Mr Kenneth Lim, executive chairman and acting chief executive officer of Epicentre, has been uncontactable since May 24, according to the company.

In June, Epicentre received a statutory demand from three of its former independent directors, namely Giang Sovann, Lim Jin Wei and Azman Hisham bin Ja'afar, for a sum of S$50,001 for outstanding directors' fees.

To settle most of its existing liabilities including monies owed to Mr Goh and ELush, Epicentre had earlier proposed to raise funds through a placement of up to 79.7 million new shares. The plan fell through after Mr Kenneth Lim became uncontactable.

On Tuesday, AA Group Holdings got dragged into the Epicentre debacle, when it announced that it had received two statutory demands and one letter of demand from an alleged creditor, over financing agreements allegedly signed on its behalf by Mr Kenneth Lim.
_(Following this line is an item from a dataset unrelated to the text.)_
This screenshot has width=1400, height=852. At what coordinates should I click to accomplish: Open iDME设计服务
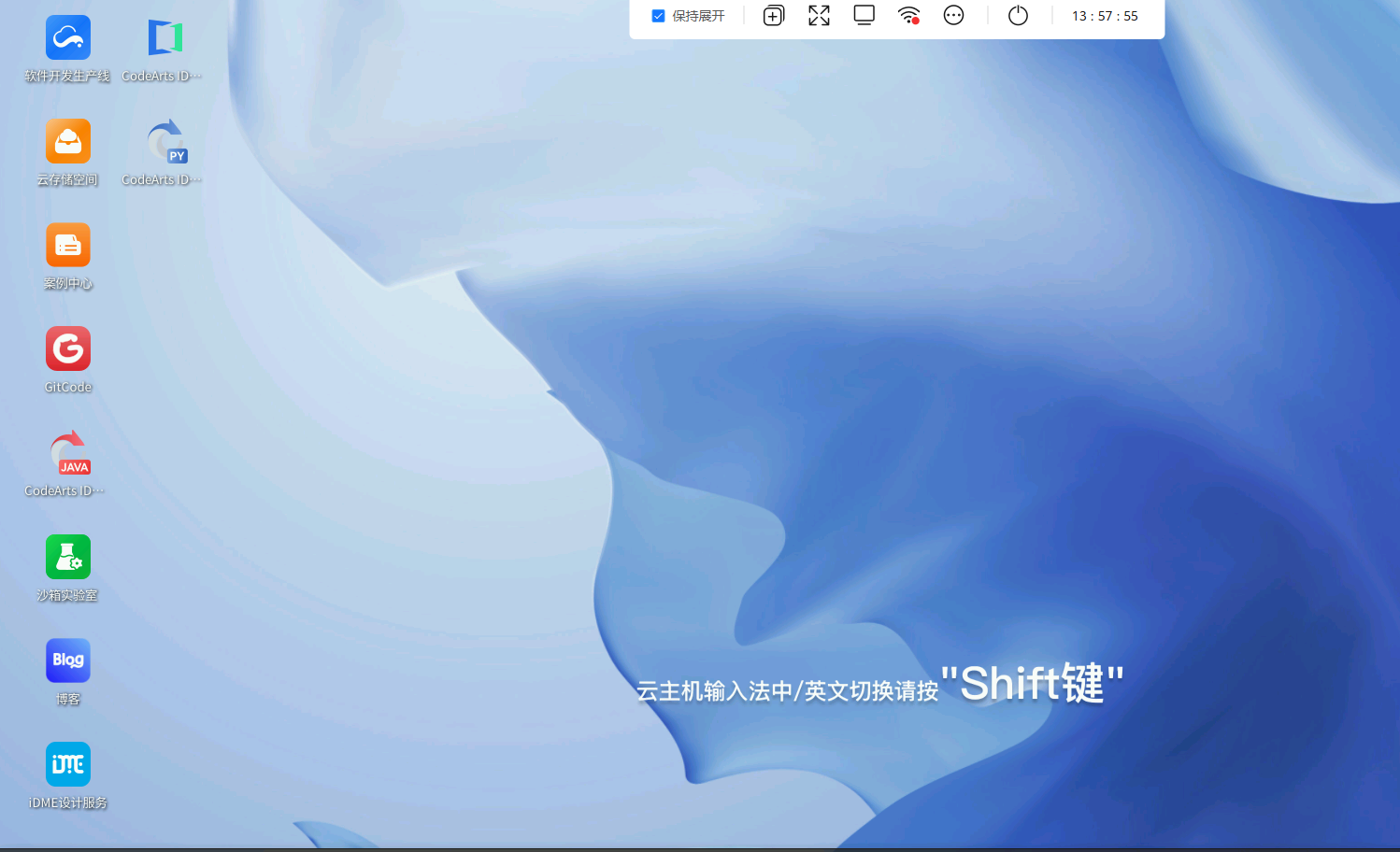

The company said Mr Kenneth Lim "is not and has never been a director, officer or employee of the company or any of its subsidiaries" and did not authorise Mr Kenneth Lim to enter into the agreements on its behalf. It also said it had never entered into such agreements with alleged creditor Gema Blasco Martinez.

AA Group said it has made a police report and is currently seeking legal advice on the matter. It added that it will be responding to Ms Martinez's lawyers and will provide further updates on this matter to shareholders in due course.

Epicentre separately announced on Tuesday that it had appointed Drew Ethan Madacsi as its independent director. According to the filing, Mr Madacsi is currently non-executive chairman of Singapore-listed construction company MMP Resources. He is also currently a director of MMP Resources Japan KK and African Coal Resources, and a senior strategic consultant of Allington Advisory.

Trading in Epicentre's shares has been suspended since May 30.